■ WHAT YOU NEED TO DO ■
Copy out the full set of records. Keep every word the same.

[Stored data entries]
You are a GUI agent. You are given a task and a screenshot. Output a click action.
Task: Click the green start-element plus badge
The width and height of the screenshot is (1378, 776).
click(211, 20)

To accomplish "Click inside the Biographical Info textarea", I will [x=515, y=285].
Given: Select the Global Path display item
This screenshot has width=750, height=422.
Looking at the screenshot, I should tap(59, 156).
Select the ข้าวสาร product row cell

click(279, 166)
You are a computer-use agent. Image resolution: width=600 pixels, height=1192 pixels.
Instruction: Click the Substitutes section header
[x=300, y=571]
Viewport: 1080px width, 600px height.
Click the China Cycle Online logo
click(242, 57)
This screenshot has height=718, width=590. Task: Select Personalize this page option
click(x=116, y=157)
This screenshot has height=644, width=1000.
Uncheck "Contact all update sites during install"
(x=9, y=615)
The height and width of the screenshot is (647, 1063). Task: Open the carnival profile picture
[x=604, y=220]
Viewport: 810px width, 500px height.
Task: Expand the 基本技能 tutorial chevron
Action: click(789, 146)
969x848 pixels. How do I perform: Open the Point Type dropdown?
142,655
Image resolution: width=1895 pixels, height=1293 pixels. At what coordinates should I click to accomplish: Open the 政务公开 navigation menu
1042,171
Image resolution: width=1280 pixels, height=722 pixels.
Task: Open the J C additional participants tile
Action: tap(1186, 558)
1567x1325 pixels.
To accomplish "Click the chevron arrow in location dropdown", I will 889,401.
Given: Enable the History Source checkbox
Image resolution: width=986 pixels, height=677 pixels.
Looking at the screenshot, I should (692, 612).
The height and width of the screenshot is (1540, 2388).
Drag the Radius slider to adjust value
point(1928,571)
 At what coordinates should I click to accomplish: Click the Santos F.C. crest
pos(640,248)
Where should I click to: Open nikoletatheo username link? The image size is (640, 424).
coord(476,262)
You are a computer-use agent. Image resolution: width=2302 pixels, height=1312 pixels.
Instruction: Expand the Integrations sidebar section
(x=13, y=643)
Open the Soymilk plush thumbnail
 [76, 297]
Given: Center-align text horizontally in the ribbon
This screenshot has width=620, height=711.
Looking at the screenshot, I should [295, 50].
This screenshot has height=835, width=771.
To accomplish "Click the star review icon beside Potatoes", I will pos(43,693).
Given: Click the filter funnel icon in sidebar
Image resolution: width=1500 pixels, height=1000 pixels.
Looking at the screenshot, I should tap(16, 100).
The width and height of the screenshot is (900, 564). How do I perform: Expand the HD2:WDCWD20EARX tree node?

■ ANSWER ■
You are a GUI agent. You are given a task and a screenshot. Output a click action.
Task: Click the green start-element plus badge
The width and height of the screenshot is (1378, 776).
click(211, 20)

To accomplish "Click inside the Biographical Info textarea", I will [x=515, y=285].
Given: Select the Global Path display item
This screenshot has width=750, height=422.
Looking at the screenshot, I should tap(59, 156).
Select the ข้าวสาร product row cell

click(279, 166)
You are a computer-use agent. Image resolution: width=600 pixels, height=1192 pixels.
Instruction: Click the Substitutes section header
[x=300, y=571]
Viewport: 1080px width, 600px height.
Click the China Cycle Online logo
click(242, 57)
This screenshot has height=718, width=590. Task: Select Personalize this page option
click(x=116, y=157)
This screenshot has height=644, width=1000.
Uncheck "Contact all update sites during install"
(x=9, y=615)
The height and width of the screenshot is (647, 1063). Task: Open the carnival profile picture
[x=604, y=220]
Viewport: 810px width, 500px height.
Task: Expand the 基本技能 tutorial chevron
Action: click(789, 146)
969x848 pixels. How do I perform: Open the Point Type dropdown?
142,655
Image resolution: width=1895 pixels, height=1293 pixels. At what coordinates should I click to accomplish: Open the 政务公开 navigation menu
1042,171
Image resolution: width=1280 pixels, height=722 pixels.
Task: Open the J C additional participants tile
Action: tap(1186, 558)
1567x1325 pixels.
To accomplish "Click the chevron arrow in location dropdown", I will 889,401.
Given: Enable the History Source checkbox
Image resolution: width=986 pixels, height=677 pixels.
Looking at the screenshot, I should (692, 612).
The height and width of the screenshot is (1540, 2388).
Drag the Radius slider to adjust value
point(1928,571)
 At what coordinates should I click to accomplish: Click the Santos F.C. crest
pos(640,248)
Where should I click to: Open nikoletatheo username link? The image size is (640, 424).
coord(476,262)
You are a computer-use agent. Image resolution: width=2302 pixels, height=1312 pixels.
Instruction: Expand the Integrations sidebar section
(x=13, y=643)
Open the Soymilk plush thumbnail
 [76, 297]
Given: Center-align text horizontally in the ribbon
This screenshot has width=620, height=711.
Looking at the screenshot, I should [295, 50].
This screenshot has height=835, width=771.
To accomplish "Click the star review icon beside Potatoes", I will pos(43,693).
Given: Click the filter funnel icon in sidebar
Image resolution: width=1500 pixels, height=1000 pixels.
Looking at the screenshot, I should tap(16, 100).
The width and height of the screenshot is (900, 564). How do I perform: Expand the HD2:WDCWD20EARX tree node?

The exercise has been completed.